Jornalistas e especialistas criticam censura e minimizam as fake news
Jornalistas e especialistas criticaram a "censura da toga" e sugeriram menos intervenção do Judiciário no combate às fake news durante o seminário "30 Anos sem Censura: A Constituição de 1988 e a Liberdade de Imprensa", realizado ontem no STF (Supremo Tribunal Federal) e que tratou de temas como a liberdade de expressão e de imprensa, novas e velhas formas de censura e notícias falsas disseminadas pela internet.
"Sem a imprensa livre a Justiça não funciona bem, o Estado não funciona bem", reconheceu a ministra Cármen Lúcia, principal estrela entre os convidados para o debate, que versou em boa medida sobre a censura à jornalista Elvira Lobato, que respondeu a uma série de ações ajuizadas ao mesmo tempo por fiéis da Igreja Universal em diferentes partes do Brasil, alegando terem sido ofendidos por uma reportagem assinada por ela.
À época, ela era repórter da Folha de S. Paulo e teve que viajar pelo país para comparecer a dezenas de audiências judiciais, todas vencidas por ela.
"Essa ?censura da toga? talvez seja hoje o maior tormento de quem trabalha em redação", disse o jornalista da Record Domingos Meirelles, representante da ABI (Associação Brasileira de Imprensa) no evento.
No mesmo sentido, o deputado Miro Teixeira (Rede-RJ), que é jornalista e advogado, se queixou das altas indenizações cobradas de repórteres por figuras e autoridades públicas que dizem ter sido alvo de injúria em reportagens.
"Como é que alguém que se habilitou para ser uma autoridade pública pode se declarar injuriado?", questionou.

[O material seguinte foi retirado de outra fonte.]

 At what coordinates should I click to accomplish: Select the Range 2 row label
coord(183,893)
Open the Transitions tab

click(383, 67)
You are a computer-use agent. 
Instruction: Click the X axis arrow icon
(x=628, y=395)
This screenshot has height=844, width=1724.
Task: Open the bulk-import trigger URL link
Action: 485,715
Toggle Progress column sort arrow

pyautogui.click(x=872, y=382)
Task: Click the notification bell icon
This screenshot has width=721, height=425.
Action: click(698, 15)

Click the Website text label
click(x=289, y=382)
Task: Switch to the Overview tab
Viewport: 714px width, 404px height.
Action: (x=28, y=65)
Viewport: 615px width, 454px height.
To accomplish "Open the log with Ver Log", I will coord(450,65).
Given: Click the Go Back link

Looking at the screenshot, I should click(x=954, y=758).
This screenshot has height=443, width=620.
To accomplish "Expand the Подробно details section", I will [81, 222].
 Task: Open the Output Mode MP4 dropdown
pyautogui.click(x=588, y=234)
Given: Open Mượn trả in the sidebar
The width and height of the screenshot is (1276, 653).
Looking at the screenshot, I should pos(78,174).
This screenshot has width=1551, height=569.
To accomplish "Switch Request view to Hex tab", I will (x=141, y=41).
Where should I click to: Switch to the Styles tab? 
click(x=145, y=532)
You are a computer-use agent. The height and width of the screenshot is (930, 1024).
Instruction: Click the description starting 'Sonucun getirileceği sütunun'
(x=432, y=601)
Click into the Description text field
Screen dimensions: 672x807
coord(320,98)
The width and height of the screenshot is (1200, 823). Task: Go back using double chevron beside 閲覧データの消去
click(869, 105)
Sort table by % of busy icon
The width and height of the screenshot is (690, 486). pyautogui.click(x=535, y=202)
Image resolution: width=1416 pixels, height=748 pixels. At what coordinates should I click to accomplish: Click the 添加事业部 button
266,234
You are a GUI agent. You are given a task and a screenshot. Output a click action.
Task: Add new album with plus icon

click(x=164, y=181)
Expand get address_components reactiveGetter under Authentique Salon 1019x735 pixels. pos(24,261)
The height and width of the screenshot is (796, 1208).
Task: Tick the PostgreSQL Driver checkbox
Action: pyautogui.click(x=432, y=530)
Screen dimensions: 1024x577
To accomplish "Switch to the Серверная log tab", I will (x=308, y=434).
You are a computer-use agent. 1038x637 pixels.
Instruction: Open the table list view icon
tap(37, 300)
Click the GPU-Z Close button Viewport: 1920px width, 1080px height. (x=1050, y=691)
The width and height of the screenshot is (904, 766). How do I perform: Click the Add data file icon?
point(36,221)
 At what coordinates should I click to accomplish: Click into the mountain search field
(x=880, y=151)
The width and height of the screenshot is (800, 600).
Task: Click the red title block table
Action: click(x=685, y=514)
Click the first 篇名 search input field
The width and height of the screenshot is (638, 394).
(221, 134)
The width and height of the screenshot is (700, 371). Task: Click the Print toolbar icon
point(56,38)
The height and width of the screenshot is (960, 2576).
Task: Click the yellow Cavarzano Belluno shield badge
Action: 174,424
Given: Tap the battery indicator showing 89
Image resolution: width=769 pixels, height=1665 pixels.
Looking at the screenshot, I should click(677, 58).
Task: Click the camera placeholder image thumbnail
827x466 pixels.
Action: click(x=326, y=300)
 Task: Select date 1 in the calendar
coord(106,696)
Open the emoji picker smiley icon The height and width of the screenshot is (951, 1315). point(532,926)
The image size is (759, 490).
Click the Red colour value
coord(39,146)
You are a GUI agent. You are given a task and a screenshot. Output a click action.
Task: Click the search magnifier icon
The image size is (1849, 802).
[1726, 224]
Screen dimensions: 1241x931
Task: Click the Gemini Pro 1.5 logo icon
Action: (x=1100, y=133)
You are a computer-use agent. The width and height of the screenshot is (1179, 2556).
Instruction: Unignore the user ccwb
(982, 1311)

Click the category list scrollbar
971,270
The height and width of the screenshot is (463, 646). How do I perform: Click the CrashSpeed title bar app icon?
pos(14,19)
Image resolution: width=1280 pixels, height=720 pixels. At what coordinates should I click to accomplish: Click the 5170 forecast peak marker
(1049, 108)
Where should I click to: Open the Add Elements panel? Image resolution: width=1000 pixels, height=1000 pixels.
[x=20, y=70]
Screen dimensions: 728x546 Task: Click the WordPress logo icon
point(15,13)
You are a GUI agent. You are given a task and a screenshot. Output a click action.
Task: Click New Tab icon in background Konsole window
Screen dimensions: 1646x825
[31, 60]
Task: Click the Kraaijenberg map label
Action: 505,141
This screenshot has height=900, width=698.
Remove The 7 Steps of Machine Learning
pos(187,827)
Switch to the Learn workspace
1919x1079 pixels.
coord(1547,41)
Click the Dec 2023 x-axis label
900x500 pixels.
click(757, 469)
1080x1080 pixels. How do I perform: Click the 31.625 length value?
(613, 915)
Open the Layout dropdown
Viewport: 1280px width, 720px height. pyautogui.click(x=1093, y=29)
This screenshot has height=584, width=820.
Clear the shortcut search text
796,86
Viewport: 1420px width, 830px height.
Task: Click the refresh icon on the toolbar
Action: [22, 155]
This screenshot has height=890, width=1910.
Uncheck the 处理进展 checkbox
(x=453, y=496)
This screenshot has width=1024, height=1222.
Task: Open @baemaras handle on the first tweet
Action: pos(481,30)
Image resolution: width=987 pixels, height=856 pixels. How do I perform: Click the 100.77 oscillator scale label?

Para ele, os jornalistas deveriam gozar das mesmas imunidades que os advogados quando exercem a defesa de seus clientes -ser imunes a processos por suposta injúria.
QUEBRA DE SIGILO
Outro caso lembrado durante o debate foi o do repórter Allan de Abreu, do Diário da Região, de São José do Rio Preto (SP). Um juiz chegou a quebrar o sigilo telefônico dele e do jornal para descobrir as fontes de suas reportagens - medida depois revertida pelo Supremo.
O presidente da OAB (Ordem dos Advogados do Brasil), Claudio Lamachia, afirmou que a garantia do sigilo da fonte é imprescindível para o jornalismo investigativo. "Para os males da liberdade de imprensa e da liberdade de expressão, mais liberdade de imprensa e de expressão se impõe", disse.
FAKE NEWS
Prevaleceu também entre os jornalistas que participaram do evento o entendimento de que as fake news devem ser combatidas com o esclarecimento dos leitores e com o exercício do jornalismo profissional, sob pena de os juízes, se entrarem numa cruzada, reinstalarem a censura ou tirarem do ar conteúdos que têm veracidade.
"Eu acho que a Justiça deveria esquecer esse assunto [de fake news]. O risco de tirar uma notícia verdadeira é muito grande. A censura é ruim, e a judicial, togada, é muito pior", disse o jornalista e advogado Miguel Matos.
Para ele, o TSE (Tribunal Superior Eleitoral), que tem criado mecanismos para combater notícias falsas nas eleições, deveria se ater apenas à fiscalização das contas dos candidatos -um caminho, segundo ele, para punir quem tiver disseminado fake news, uma vez que elas têm custo para serem produzidas.
Já o pesquisador Fabro Steibel, que estuda fake news e os "bots", robôs que as espalham, disse que o TSE pode criar mecanismos de participação dos eleitores para denunciar conteúdos supostamente falsos - criando, por exemplo, um botão de denúncia nos sites que se comunique diretamente com a corte.
"Talvez as fake news prosperem porque alguém te diz aquilo que você quer ouvir", observou Cármen Lúcia no encerramento seminário.